Then * Now

Wednesday, Sept. 10, 2003/10:07 pm

college and balance

I came here to write about how college has been, but that seems pointless after reading my guestbook.

I know what people will be thinking as they scan these very words, everyones scared for me, and i am too.

So many people, readers, you, telling me i should be in hospital.

I'm tired and i just don't know what to say.

It's ridiculous how lonely i feel with so many faces around. On the bus coming home this afternoon i hardly spoke a word to anyone, wrapped up inside. Unable to let my voice out.

The blood has cleared up so it seems, hopefuly to last. The battery on my scales ran out, but i eventually got to weigh myself again today. Found out it's pretty much maintained itself, no loss, or gain. I've also been relying on minimal insulin doses. I'm balancing, it's okay, i'm treading water, trying to keep concentration on whats important. My b/ps have really died down alot.

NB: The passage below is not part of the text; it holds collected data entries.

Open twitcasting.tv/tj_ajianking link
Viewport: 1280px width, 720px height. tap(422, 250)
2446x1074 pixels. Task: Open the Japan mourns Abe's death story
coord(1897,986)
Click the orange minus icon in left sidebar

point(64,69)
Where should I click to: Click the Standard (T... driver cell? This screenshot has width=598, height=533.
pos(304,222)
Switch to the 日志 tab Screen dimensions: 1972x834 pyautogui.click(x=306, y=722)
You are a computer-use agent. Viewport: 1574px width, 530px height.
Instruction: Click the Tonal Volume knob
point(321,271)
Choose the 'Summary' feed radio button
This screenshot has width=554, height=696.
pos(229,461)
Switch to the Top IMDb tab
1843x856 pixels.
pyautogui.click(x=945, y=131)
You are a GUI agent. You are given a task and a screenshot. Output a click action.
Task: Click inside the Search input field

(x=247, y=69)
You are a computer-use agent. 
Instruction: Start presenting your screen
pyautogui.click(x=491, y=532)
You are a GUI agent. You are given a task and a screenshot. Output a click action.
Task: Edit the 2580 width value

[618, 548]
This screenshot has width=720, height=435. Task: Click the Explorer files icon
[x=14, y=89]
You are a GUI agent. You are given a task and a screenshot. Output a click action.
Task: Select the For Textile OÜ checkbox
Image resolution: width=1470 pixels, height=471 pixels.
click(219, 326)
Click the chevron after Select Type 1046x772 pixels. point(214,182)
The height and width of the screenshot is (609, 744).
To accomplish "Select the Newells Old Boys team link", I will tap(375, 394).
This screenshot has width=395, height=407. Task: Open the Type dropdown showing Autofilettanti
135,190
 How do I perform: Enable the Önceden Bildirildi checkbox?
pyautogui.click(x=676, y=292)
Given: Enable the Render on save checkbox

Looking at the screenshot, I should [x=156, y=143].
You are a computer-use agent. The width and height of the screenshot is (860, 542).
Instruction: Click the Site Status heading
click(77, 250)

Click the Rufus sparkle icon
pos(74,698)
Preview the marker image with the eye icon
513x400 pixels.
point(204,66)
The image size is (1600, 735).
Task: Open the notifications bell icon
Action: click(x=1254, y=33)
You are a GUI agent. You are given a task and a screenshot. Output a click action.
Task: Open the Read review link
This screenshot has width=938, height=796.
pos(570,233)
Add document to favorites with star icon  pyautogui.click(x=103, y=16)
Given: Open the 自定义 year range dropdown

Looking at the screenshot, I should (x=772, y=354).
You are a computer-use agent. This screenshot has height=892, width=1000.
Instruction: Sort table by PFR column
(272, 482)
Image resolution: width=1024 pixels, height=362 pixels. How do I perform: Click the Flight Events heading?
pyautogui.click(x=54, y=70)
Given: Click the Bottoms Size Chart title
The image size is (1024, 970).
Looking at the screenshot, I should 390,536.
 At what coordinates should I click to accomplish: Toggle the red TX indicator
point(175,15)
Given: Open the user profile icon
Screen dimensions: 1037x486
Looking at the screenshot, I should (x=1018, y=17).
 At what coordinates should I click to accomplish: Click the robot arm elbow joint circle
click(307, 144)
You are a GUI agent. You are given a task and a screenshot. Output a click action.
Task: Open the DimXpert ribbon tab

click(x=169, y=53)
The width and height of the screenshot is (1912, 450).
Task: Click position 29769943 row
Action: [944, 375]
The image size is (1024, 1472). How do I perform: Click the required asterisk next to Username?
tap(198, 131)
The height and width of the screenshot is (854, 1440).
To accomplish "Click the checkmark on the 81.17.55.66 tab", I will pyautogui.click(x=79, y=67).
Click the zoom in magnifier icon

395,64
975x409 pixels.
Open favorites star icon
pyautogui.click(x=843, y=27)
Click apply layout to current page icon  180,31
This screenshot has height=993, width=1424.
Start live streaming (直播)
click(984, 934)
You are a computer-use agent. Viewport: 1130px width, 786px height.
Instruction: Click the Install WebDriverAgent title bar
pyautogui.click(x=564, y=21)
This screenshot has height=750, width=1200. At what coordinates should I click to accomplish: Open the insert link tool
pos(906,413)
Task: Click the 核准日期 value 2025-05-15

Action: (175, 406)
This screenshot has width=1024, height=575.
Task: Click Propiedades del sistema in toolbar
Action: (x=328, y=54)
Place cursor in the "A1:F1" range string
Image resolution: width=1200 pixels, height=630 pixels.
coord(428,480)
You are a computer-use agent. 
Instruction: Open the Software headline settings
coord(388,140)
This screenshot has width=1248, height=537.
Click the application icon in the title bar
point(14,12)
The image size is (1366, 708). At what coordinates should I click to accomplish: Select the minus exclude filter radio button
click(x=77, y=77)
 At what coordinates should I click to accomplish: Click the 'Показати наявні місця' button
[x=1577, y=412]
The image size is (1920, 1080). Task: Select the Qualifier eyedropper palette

Please try not to worry. Please. I just can't offer anymore that this. I don't know what else to do except keep walking, slow when i'm struggling, quick when i'm strung on an empty high.

The subjects i'm doing are all good so far. Especially english literature and psychology. I have to focus on keeping up to date and not falling behind, i can't let that happen otherwise everything is sure to eventually collapse around me.

I wonder if they can tell just by looking at me. At the limp, thining hair, dull complexion, eyes trying to focus through dimmed grey. Sores around my mouth, smiling to cover so many deep, dark, shameful secrets.

Just block it out, keep pretending, stay quiet. Swallow it away, sit back and sip diet coke whilst staring through canteen windows. Whilst others talk and eat lunch.

I want to be someone completely different, new, exciting, confident, outgoing, like so many glowing characters i've come across. But i am none of that. I am shy, and odd, and ill.